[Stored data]
++++++++++++++++++++

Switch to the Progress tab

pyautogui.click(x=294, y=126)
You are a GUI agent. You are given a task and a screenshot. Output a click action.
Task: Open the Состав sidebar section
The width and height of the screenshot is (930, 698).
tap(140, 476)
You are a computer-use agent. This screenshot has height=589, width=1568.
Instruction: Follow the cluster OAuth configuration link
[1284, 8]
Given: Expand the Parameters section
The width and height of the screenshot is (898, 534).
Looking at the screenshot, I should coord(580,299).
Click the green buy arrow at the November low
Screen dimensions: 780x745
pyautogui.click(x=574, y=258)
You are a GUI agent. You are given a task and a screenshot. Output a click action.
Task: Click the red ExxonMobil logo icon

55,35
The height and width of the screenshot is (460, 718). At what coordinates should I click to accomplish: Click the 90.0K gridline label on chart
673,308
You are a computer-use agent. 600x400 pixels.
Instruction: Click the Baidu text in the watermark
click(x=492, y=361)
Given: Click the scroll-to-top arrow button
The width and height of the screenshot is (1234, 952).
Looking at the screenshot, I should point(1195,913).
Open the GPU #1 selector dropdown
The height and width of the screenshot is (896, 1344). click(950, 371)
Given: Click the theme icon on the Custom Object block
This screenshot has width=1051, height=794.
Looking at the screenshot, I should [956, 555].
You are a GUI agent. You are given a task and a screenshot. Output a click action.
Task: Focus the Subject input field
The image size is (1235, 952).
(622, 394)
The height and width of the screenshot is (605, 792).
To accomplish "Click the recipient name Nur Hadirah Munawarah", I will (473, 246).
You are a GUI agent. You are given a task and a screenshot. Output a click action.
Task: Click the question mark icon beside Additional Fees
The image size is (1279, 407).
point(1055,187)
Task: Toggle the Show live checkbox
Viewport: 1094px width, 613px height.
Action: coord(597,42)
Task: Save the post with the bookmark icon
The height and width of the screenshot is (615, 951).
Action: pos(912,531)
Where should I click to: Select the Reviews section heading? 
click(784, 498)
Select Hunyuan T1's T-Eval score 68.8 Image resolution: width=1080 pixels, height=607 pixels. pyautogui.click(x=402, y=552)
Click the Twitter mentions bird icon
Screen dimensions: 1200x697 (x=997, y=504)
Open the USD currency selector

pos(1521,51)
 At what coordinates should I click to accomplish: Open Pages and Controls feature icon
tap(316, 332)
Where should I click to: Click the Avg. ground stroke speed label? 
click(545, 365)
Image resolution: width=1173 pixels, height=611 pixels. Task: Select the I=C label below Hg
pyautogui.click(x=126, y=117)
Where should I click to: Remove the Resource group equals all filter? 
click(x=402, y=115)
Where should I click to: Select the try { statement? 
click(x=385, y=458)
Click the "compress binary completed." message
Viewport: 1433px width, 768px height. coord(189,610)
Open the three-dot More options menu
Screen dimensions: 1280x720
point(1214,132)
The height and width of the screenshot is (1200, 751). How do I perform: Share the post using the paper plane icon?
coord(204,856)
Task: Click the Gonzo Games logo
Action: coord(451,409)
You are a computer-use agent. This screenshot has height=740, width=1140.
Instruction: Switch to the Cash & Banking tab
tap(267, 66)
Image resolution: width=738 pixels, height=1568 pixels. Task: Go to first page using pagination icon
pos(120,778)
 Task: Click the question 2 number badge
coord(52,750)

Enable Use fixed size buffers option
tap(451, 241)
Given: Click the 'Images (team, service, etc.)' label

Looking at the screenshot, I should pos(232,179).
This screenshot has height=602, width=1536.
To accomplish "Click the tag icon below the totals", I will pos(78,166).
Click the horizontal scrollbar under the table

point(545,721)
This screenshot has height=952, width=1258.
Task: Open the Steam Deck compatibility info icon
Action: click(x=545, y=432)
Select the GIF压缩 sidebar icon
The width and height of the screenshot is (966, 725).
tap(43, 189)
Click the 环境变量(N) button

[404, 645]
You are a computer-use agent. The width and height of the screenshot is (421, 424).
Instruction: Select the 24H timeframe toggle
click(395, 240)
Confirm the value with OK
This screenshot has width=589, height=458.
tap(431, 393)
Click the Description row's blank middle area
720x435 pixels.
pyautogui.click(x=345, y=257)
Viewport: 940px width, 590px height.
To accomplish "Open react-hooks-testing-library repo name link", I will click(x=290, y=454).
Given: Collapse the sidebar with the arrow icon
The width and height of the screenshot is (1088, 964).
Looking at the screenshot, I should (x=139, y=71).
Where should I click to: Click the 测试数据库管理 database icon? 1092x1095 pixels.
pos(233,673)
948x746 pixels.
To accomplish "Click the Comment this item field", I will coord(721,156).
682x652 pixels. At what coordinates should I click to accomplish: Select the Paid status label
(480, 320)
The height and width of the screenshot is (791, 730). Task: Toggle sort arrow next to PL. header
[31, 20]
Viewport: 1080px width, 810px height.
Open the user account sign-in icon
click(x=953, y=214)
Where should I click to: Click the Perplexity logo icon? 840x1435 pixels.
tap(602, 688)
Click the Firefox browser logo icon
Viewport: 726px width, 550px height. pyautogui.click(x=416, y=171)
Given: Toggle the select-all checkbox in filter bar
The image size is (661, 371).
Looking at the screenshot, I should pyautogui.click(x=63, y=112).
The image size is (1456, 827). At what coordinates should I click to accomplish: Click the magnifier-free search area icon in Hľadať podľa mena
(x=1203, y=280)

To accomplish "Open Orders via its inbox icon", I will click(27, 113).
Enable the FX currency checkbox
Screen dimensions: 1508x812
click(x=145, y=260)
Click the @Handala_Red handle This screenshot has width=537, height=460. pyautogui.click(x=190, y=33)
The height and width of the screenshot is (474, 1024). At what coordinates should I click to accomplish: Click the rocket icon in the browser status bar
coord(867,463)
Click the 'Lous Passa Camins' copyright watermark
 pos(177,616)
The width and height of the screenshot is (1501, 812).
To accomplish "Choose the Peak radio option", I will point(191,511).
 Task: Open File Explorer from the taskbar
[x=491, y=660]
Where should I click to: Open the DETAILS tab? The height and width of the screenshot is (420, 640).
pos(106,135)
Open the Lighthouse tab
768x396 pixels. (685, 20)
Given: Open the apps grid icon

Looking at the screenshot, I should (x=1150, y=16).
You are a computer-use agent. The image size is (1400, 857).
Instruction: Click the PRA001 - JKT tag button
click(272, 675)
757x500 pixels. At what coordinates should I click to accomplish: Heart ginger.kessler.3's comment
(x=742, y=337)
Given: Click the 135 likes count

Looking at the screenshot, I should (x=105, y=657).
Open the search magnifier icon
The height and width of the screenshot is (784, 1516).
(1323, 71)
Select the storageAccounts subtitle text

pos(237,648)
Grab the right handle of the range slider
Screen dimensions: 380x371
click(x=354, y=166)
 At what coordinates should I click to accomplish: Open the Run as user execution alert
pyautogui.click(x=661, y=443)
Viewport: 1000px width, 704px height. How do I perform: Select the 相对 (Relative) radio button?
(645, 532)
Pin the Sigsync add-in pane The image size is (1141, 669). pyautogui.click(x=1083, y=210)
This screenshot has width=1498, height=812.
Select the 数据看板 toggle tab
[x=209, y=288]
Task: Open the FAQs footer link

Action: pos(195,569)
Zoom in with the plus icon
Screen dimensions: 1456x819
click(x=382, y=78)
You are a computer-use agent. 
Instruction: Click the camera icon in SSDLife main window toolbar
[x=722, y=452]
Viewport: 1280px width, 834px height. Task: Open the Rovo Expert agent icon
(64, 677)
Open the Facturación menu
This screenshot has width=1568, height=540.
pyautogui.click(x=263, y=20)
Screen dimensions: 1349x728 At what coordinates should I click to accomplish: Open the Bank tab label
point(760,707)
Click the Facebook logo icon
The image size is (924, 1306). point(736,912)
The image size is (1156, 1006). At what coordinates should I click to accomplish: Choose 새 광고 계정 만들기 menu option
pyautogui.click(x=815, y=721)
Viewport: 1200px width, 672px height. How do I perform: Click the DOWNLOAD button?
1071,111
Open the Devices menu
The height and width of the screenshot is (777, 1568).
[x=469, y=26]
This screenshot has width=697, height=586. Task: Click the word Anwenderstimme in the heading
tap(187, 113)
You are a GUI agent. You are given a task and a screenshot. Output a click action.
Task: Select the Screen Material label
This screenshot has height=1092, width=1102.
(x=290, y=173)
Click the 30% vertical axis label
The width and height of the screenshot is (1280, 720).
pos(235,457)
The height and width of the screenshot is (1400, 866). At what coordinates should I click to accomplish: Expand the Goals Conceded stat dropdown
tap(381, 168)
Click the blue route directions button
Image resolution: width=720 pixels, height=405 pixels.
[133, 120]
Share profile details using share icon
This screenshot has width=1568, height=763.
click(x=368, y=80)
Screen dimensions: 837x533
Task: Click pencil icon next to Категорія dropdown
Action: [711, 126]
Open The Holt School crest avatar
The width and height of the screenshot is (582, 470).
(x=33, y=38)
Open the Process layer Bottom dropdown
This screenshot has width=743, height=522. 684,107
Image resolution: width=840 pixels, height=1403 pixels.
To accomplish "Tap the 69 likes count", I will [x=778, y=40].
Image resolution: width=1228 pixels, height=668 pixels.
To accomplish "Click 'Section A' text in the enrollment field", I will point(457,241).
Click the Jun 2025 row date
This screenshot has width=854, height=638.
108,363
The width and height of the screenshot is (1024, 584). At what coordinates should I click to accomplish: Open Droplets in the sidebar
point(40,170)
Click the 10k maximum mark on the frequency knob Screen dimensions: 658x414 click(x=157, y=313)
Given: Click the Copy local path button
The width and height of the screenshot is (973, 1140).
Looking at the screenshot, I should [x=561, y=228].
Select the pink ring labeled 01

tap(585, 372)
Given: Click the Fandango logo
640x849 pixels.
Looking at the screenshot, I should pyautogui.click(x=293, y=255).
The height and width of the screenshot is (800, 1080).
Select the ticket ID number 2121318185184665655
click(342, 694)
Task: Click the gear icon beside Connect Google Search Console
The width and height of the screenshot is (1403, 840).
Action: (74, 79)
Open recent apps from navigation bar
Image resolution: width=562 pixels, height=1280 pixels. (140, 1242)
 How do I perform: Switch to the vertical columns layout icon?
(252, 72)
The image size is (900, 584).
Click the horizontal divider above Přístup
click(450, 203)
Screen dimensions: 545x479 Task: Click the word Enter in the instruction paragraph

++++++++++++++++++++

Goal of the exercise
Report every line of the records that contains the word "beside".

Result of the task
Task: Click the question mark icon beside Additional Fees
Task: Click the gear icon beside Connect Google Search Console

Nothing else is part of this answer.